At the time, I wasn't even as much an active curb shopper as I am now. I just went on an errand in the morning and saw it. As I didn't want to go in the shop with a slightly dirty pan in my bag, I left it and went quickly on my way, hoping it would be still there when I returned. It was and after a thorough but quick cleaning job it looked as shiny as on this picture. I've had it for years now and it seems it's going to last a lifetime. I love the smooth surface of it (my old one had a grid-pattern on the bottom), and for me it cooks as great as a teflon-pan - shitty things you have to replace every two years. By the way the kettle is also a curb find. The cooker is a second-hand which I bought over fifteen years ago, when it must have been at least twenty years old already. The fun is I replaced many broken or missing parts of it with street finds (easy because it's a standard model that was mass-produced in the sixties and seventies).
Now to make this post a bit more crafty, here's one of my favourite recipes I cook in that pan. Completely in the spirit of my blog, it's a tasteful way to finish up old bread. More or less my personal variation on French toast (but with an Italian touch), but I call it a bread-omelette.

You need:
Olive oil (margerine, butter or another oil is ok, but for me the Italian taste the olive oil gives in combination with the tomato and garlic, is what makes this recipe really work for me), two eggs (three if they are very small), 1 tomato, 1 fairly large clove of garlic (or more if you like), herbs (chives, persil, pizza-mix, or whatever you think would be nice), salt and pepper and of course, two slices of stale bread (the heels are also fine).

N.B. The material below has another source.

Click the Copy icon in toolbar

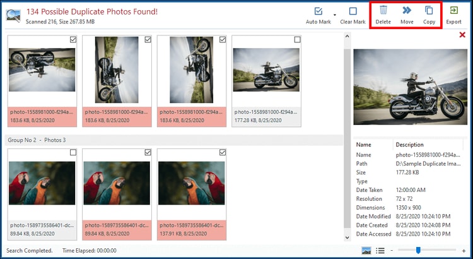click(429, 11)
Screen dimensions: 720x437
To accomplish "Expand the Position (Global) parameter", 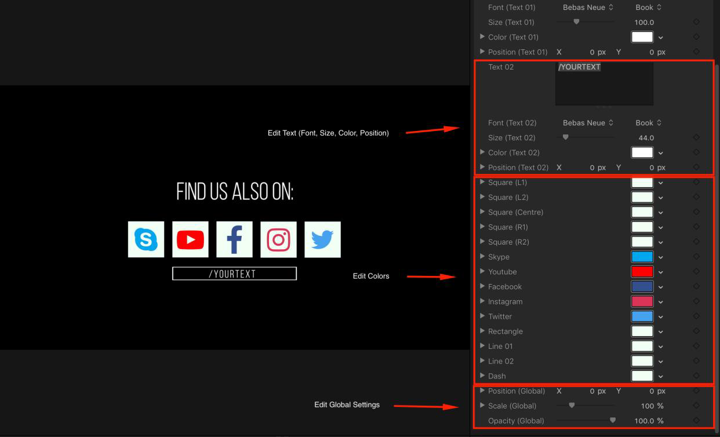I will (x=482, y=391).
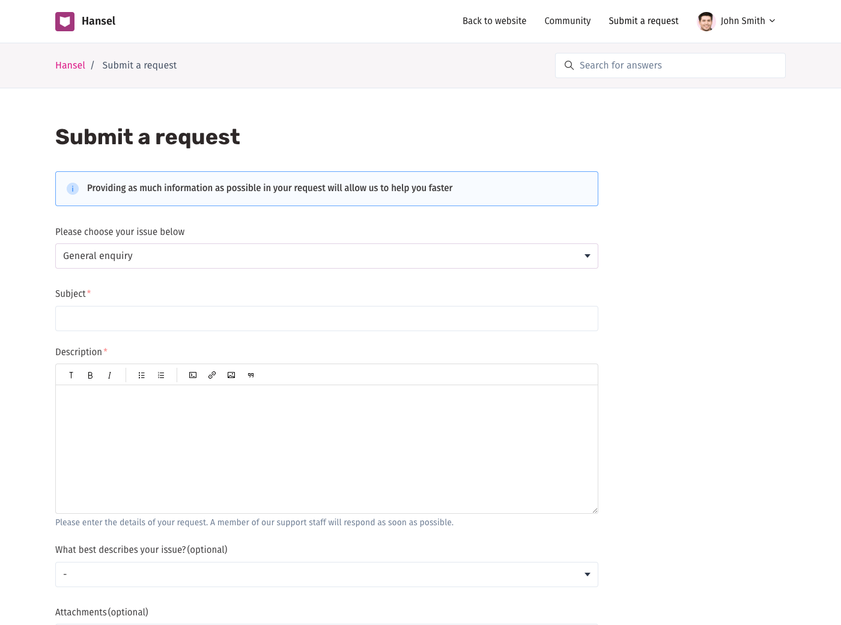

Cut the bread in cubes of about half an inch, cut up or press the garlic, cut the tomato in very small parts (important because it has to 'integrate' in the mix - I slice the tomato in two directions as if it were an onion), and mix everything up with the eggs in a bowl. Stir firmly. The bread has to suck up all the egg and it's ok if it starts to crumb. In fact, the more the better, because then it will stick together better. (You can add milk here, as all French toast and omelette recipes prescribe, but I don't like milk and I think that's exactly what makes such egg recipes so heavy. Just try it my way one time and then decide for yourself.) Add the seasoning. Heat up the oil in your casserole or frying pan, then turn down the heat. Add your mixture and spread it out as if it were a pancake. Not really neccessary but it helps: cover the pan with a lid if you have one that fits. Now leave it for 10-15 minutes (still on the lowest heat). Then turn the omelette (for that I cut it in halves) and bake for another five minutes.

Served on one of my late grandma's large plates (1920's or 1930's). It's a complete lunch for one, but makes up to four portions if served with other food. Bon appetit!